### TASK REQUIREMENTS
a) In the passage on the physics Nobel Prize, why would Robert Noyce not have received the honor? Answer in one to three sentences.
b) Answer these questions from the passage on the physics Nobel Prize:
(i) In what year was a Nobel Prize awarded for the invention of the transistor?
(ii) At what institution is Dr. Carver Mead an emeritus professor?
(iii) Who is the secretary of the Nobel Committee for Physics?
c) Continue the passage on the physics Nobel Prize, picking up right after its final sentence.
*** Opening PAGE TEXT ***
Robert Noyce, the co-founder of Intel, would certainly have been honored too
if he had not have died in 1990. Nobel Prizes are never awarded posthumously.

Nonetheless, the idea of giving the Nobel Prize to an engineer isn't sitting
well among many physicists. Today's NY Times reports the following:

=======================================

The focus on what some physicists regard as engineering rather than pure
science sparked widely differing reactions among scientists.

Unlike the particle discoveries often honored by the Nobels, said Dr. Carver
Mead, an emeritus professor of engineering and applied science at the
California Institute of Technology, "Each of these innovations has made the
world a much better place and changed a lot of people's lives. So I think
it's about time we got centered back on the stuff that really matters to real
people."

But Dr. Michael Riordan, a physicist at the Stanford Linear Accelerator
Center and the co-author of "Crystal Fire" (W. W. Norton), a history of the
transistor, called the integrated circuit "an engineering feat, not a
scientific one," involving a rearrangement of known elements.

By contrast, he said, the invention of the transistor itself, for which a
Nobel Prize was awarded in 1956, required an intimate understanding of how
electrons behave in semiconducting materials like silicon.

Mr. Kilby disputed that assessment, saying that the writers of the news
release accompanying the award "did choose to point out the fact that there
was some new physics involved."

Dr. Anders Barany, a professor of physics at Stockholm University and the
secretary of the Nobel Committee for Physics, which recommends winners to the
full Swedish Academy, admitted that this year's award was "not in line with
the other prizes" in recent times and is of a more applied nature.
*** Closing PAGE TEXT ***
*** Opening DATASET EXTRACT ***
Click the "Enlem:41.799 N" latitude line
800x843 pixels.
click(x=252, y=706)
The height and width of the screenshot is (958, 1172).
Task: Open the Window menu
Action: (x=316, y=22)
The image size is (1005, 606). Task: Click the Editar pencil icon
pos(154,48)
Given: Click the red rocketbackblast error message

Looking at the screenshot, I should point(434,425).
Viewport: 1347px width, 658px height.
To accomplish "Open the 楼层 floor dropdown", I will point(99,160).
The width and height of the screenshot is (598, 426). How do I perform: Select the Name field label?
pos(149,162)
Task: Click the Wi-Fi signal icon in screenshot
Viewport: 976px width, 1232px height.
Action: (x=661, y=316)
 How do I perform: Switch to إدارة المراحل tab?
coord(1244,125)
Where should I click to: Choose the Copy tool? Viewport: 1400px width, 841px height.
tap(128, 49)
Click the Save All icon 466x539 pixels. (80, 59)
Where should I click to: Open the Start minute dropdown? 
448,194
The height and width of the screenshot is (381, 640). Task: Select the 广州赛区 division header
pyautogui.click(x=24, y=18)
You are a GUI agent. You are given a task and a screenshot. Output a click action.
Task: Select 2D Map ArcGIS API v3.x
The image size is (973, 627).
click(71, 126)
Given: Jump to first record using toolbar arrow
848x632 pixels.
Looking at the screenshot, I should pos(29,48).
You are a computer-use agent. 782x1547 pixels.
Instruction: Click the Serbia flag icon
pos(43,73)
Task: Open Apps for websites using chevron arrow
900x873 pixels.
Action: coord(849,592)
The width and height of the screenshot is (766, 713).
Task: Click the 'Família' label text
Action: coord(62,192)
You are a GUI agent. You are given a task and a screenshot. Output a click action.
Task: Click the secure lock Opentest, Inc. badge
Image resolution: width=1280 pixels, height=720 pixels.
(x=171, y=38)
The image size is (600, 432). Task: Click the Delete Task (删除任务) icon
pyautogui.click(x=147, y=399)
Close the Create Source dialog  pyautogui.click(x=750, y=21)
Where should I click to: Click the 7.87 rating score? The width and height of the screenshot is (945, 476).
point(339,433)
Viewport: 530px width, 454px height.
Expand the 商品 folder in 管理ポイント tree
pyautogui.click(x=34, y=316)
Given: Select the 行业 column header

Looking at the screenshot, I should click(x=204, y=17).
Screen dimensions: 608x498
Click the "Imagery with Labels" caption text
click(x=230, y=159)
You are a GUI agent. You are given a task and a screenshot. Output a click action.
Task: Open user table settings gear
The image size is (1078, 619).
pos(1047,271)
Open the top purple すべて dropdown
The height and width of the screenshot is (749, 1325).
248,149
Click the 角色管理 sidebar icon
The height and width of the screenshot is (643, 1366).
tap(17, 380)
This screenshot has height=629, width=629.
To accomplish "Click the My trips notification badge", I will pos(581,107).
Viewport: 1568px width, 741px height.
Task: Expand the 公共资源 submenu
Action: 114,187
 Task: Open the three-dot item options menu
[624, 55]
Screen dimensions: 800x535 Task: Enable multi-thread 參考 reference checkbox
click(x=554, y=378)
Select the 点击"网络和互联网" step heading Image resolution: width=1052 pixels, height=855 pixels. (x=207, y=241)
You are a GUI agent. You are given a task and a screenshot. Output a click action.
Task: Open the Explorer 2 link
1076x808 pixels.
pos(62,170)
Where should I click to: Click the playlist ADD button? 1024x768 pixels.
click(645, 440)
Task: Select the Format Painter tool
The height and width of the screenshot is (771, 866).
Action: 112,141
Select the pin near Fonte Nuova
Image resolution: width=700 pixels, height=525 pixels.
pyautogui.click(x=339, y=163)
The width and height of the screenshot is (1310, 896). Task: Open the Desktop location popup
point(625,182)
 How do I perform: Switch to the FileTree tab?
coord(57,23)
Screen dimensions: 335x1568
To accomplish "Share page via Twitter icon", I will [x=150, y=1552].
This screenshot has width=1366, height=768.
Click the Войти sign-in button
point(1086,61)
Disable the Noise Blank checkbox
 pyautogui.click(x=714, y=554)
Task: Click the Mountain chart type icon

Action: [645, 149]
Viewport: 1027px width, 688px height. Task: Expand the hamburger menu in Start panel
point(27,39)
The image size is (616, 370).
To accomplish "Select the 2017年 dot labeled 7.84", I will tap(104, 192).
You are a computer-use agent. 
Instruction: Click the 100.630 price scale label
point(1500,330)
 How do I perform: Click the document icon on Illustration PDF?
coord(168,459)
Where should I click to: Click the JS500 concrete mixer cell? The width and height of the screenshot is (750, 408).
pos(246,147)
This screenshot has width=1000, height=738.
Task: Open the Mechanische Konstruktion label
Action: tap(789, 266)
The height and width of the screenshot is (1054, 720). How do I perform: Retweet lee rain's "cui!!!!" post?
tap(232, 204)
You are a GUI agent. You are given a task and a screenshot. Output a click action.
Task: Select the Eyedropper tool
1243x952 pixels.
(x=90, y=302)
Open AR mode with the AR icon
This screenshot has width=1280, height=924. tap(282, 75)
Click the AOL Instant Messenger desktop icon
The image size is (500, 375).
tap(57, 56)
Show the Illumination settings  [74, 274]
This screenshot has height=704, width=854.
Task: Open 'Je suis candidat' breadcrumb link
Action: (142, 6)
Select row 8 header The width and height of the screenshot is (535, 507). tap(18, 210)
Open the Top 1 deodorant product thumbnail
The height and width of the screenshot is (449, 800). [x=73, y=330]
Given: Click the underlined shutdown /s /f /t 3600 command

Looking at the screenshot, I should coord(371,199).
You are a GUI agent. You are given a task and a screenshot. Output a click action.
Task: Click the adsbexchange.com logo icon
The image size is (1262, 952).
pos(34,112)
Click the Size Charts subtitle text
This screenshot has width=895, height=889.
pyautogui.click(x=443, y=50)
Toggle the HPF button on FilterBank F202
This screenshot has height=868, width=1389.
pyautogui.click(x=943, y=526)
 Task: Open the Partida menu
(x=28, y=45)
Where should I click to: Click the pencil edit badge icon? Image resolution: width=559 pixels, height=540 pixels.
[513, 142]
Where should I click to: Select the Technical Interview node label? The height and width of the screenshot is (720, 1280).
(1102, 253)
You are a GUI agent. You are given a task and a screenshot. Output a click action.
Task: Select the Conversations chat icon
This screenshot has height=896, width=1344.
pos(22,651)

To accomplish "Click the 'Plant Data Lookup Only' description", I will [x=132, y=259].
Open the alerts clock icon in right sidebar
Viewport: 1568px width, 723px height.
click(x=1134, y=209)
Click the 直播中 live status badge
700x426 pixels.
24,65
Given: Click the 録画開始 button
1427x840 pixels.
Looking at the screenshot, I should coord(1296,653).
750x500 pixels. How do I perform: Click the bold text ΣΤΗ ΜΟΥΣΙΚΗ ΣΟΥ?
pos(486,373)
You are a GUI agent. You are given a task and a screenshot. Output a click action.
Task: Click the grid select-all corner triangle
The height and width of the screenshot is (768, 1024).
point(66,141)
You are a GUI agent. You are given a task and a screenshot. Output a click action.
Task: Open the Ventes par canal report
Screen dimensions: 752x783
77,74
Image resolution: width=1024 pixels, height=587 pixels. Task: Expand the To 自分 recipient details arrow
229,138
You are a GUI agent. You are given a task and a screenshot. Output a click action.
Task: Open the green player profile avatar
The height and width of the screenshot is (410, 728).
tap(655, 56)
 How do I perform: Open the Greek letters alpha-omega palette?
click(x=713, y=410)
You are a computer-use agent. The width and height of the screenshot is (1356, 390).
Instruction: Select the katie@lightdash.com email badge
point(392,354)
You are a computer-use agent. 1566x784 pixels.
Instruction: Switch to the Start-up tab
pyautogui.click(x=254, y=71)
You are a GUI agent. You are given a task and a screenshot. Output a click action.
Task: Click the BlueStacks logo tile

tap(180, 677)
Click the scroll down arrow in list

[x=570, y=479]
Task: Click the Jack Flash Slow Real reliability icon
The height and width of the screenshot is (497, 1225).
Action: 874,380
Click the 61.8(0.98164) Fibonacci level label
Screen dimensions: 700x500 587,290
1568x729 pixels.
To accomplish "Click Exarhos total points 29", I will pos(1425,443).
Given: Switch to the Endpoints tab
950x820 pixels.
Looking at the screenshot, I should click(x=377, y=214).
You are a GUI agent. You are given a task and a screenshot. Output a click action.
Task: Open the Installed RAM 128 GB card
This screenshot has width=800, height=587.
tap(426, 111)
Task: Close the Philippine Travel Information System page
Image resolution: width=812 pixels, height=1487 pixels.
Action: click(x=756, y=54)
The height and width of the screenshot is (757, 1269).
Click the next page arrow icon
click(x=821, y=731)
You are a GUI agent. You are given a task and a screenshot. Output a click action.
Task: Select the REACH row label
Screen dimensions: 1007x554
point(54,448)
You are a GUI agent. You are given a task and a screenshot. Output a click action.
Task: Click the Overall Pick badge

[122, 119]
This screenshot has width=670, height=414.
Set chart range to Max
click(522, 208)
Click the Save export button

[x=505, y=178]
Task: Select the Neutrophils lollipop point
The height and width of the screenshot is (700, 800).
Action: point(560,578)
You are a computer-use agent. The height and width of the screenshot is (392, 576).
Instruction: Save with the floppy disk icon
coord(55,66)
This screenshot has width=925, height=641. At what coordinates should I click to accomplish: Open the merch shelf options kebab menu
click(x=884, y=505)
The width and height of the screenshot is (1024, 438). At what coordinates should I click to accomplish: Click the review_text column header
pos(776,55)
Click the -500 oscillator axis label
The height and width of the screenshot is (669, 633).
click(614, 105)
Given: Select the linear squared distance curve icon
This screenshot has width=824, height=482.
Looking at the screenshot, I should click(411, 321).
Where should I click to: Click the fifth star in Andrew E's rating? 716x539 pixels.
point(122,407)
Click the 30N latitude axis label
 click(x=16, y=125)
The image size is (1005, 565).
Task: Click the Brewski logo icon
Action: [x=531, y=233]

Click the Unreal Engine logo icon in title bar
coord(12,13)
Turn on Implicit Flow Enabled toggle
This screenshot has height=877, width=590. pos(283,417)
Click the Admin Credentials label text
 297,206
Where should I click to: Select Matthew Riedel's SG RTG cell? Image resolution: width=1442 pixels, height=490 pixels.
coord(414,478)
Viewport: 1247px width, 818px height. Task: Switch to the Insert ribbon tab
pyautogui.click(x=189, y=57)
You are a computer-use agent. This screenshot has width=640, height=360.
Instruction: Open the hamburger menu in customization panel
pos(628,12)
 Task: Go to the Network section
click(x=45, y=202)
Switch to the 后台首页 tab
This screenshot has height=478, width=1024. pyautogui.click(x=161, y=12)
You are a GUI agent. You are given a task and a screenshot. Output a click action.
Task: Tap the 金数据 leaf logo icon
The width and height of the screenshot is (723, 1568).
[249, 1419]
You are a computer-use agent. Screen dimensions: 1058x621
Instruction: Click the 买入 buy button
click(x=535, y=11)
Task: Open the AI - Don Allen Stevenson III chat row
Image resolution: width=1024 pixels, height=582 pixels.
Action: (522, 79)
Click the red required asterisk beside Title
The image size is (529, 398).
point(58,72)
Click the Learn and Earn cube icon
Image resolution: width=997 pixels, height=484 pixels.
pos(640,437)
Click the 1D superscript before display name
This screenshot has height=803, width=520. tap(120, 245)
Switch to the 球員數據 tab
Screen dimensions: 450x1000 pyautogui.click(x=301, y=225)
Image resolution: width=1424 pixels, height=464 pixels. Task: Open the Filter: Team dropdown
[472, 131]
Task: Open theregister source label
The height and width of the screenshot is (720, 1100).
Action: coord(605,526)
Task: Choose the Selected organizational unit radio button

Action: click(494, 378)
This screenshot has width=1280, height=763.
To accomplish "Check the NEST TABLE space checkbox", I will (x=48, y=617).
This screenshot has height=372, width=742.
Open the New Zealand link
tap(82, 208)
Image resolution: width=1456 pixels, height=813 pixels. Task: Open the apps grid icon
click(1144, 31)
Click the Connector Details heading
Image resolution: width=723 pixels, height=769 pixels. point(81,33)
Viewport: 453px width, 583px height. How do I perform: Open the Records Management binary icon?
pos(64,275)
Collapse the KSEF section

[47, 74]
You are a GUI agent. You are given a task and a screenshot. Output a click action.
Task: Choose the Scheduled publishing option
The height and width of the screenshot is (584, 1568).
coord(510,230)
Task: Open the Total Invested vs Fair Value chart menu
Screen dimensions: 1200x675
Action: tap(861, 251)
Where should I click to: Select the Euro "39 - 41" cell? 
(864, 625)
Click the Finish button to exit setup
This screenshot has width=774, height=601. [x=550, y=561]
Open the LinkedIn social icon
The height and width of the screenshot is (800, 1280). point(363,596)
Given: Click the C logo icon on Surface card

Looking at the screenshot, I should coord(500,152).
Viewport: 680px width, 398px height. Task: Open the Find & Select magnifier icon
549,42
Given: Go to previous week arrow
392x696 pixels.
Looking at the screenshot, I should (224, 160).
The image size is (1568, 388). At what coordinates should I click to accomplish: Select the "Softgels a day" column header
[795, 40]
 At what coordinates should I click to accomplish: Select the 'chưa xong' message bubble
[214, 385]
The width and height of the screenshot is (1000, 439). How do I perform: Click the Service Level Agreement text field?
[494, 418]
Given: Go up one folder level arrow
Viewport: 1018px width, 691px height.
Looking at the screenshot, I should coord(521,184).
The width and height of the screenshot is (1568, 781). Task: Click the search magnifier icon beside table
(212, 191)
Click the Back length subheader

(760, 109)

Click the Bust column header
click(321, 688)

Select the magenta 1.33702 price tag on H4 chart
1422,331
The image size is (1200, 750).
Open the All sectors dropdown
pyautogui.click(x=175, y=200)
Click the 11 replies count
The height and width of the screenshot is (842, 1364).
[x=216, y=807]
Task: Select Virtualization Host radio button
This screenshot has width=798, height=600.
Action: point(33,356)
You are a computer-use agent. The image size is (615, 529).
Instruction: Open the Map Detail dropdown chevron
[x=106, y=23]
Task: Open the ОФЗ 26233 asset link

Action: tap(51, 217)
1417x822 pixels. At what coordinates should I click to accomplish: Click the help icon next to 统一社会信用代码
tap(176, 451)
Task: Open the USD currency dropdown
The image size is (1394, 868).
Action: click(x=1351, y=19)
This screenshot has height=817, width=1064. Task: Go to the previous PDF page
*** Closing DATASET EXTRACT ***
### ACTIVITY ANSWERS
a) Robert Noyce died in 1990, and Nobel Prizes are never awarded posthumously. Otherwise he would certainly have been honored too.

b)
(i) 1956
(ii) The California Institute of Technology
(iii) Dr. Anders Barany, a professor of physics at Stockholm University

c)
"Whether this marks a new direction is still a question," he said. The theme,
however, is clear, he said. "If you really think about it, what are these
three inventions doing? They are the three inventions that are driving the
Internet."

Even some scientists involved in semiconductor research found the turn of
events surprising. "I frankly didn't think it would go in this direction,"
said Dr. Nick Holonyak Jr., a professor of electrical and computer
engineering and physics at the Urbana-Champaign campus of the University of
Illinois.

Scientists in other fields were more critical. This year's physics prize,
said Dr. John Learned, a particle astrophysicist at the University of Hawaii,
has "little to do with fundamental science. I guess it is the tilt of our
commercial era."

========================================

As it occurs however, other Nobel Prizes have been given before in
engineering. It's just that they haven't come so close to stepping on
physicists' toes before (or at least recently).

In 1979, Hounsfield and Cormack were given the Nobel Prize in Physiology and
Medicine for their development of the CAT scan device (When I used to teach a
graduate class in 2-D signal processing and went over the various CT
algorithms, I used to say at the beginning of the section, "What I want to
demonstrate is that there's more than one way to scan a cat." That's the only
thing that anybody ever seem to remember from the class, as I best I could
tell :-).

As an interesting aside, the Beetles funded the development of the CT
scanner, albeit not directly. EMI, the company where Hounsfield worked, was
also the organization that published the Beetles' music, and because of that,
they became so wealthy that they could dabble a little in fundamental
research.

There are other similar inventions that have also received the Nobel Prize as
well, beginning with the discovery and use of X-rays and ending more recently
with the scanning electron microscope, but they have generally not been given
in physics itself.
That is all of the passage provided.